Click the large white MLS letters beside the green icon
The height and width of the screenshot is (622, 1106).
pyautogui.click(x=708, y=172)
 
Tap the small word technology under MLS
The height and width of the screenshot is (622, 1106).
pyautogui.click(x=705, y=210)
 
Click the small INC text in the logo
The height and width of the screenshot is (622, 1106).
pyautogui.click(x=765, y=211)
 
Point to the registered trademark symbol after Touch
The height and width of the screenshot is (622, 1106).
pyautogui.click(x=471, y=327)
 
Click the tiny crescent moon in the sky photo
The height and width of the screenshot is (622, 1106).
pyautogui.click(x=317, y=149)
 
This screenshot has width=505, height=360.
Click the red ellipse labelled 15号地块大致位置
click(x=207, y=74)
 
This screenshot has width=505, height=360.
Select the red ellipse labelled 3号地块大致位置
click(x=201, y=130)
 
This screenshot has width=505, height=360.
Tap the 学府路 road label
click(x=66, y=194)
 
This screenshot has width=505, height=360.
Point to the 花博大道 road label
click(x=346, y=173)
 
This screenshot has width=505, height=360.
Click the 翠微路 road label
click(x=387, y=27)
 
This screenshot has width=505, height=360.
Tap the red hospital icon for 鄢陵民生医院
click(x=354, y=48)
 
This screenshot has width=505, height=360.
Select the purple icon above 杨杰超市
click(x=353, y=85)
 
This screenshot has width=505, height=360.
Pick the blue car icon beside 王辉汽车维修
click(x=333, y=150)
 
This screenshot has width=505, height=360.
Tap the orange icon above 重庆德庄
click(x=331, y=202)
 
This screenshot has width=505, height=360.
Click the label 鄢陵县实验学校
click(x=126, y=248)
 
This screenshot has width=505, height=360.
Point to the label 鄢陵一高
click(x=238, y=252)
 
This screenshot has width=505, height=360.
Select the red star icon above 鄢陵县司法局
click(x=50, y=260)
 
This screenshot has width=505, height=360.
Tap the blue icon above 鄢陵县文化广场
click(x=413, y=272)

**Objective**
Put the stretch from the start of the rows through the line containing "pyautogui.click(x=708, y=172)" into a numbered list, leaving out any blank lines.

**Solution for this task**
1. Click the large white MLS letters beside the green icon
2. The height and width of the screenshot is (622, 1106).
3. pyautogui.click(x=708, y=172)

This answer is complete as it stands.